Le projet porte sur le développement de deux nouveaux types de biostimulants : le premier est un extrait d’algue produit à partir d’algues qui proviennent de l’océan Atlantique. Les biostimulants de ce type ont déjà été utilisés sur de nombreuses cultures, notamment pour la tolérance à la sécheresse, mais n’ont pas encore été bien testés sur les céréales. La seconde, en revanche, est basée sur le microbiome présent dans les racines, la rhizosphère et l’endosphère ; ces micro-organismes entrent en symbiose avec la plante, en tirent des bénéfices et, en retour, la renforcent en lui conférant une plus grande tolérance à toute une série de stress. Nous voulons prélever des échantillons de sol attachés aux racines des plantes dans des sols cultivés mais aussi non cultivés, en particulier dans les zones où pousse l’Eragrostis nindensis, et les étudier, car ces plantes peuvent avoir un microbiome qui joue un rôle important dans l’amélioration de la tolérance à la sécheresse. En bref, l’idée est de produire un mélange d’algues, cet extrait d’algues dont je parlais, et un mélange de micro-organismes, qui peuvent être étalés sur les graines avant l’ensemencement ou pulvérisés sur les feuilles juste avant que le stress ne se produise.  

C’est très intéressant.  

Mais ce n’est pas tout. Aujourd’hui encore, les mécanismes d’action des biostimulants ne sont pas entièrement élucidés. L’un des objectifs les plus novateurs de ce projet est donc d’étudier le mode d’action de ces biostimulants. Une fois que le mode d’action sera clair, il sera possible de faire quelque chose d’un peu plus personnalisé. Il en va de même pour les médicaments : si l’on ne connaît pas le mode d’action d’un médicament, il est difficile de le prescrire dans des cas où il pourrait avoir une utilité spécifique.   

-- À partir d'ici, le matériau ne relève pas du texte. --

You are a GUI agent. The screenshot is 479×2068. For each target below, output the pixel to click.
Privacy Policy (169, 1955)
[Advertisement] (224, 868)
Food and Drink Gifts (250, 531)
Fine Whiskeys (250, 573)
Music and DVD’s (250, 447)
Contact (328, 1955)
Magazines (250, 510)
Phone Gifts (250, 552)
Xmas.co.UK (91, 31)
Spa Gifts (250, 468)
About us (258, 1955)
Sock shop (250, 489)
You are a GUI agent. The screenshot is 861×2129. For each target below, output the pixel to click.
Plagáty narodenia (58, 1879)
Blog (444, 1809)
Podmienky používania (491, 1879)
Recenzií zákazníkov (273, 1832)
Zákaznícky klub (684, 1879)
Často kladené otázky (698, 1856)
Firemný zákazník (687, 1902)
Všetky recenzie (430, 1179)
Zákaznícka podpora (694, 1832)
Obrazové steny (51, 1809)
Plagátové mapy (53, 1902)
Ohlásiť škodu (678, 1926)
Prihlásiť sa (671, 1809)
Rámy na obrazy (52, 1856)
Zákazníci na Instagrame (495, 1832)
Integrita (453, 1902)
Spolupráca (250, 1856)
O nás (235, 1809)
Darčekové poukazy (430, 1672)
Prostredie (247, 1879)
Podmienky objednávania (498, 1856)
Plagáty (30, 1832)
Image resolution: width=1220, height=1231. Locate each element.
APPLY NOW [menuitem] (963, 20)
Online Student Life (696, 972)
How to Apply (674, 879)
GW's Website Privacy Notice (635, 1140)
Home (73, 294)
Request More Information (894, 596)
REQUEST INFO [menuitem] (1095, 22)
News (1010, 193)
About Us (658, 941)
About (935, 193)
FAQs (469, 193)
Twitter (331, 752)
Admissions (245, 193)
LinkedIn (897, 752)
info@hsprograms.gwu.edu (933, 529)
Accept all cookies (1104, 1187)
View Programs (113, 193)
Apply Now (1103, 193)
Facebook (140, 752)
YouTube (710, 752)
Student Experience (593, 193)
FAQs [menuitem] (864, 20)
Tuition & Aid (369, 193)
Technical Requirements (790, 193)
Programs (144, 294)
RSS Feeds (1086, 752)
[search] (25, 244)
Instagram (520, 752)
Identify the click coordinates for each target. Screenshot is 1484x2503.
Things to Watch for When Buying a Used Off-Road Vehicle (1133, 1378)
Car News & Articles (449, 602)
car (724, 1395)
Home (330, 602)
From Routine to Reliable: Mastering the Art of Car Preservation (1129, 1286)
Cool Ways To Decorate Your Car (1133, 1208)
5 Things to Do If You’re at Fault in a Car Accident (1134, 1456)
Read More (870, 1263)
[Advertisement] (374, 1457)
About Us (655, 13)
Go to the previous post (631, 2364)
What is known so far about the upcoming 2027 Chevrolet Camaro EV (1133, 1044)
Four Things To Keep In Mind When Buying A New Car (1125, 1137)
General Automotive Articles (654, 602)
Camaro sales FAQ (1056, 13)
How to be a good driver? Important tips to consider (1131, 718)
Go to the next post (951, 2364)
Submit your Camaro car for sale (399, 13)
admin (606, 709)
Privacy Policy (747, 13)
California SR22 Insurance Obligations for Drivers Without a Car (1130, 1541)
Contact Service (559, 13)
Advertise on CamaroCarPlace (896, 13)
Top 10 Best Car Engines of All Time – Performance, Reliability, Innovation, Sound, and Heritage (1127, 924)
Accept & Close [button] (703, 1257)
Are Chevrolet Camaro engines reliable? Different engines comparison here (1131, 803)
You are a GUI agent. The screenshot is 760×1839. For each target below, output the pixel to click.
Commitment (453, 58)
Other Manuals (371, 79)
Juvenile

Dans un contexte de changement climatique et de défis croissants, c’est une voie à suivre pour trouver de nouveaux outils, n’est-ce pas ?  

Oui, c’est exact. D’autre part, le projet comprend une étude d’analyse du cycle de vie pour évaluer l’impact de ces nouveaux biostimulants, car il n’est pas certain qu’une chose, simplement parce qu’elle est naturelle, ne puisse pas aussi causer des dommages.  

Il s’agit donc d’étudier les effets de ces nouveaux biostimulants ?    

C’est cela. Aujourd’hui, les projets européens exigent aussi de mesurer le TRL, c’est-à-dire le Technology Readiness Level. L’idée est d’arriver à la fin du projet, c’est-à-dire en avril 2027, avec des produits déjà testés dans l’environnement.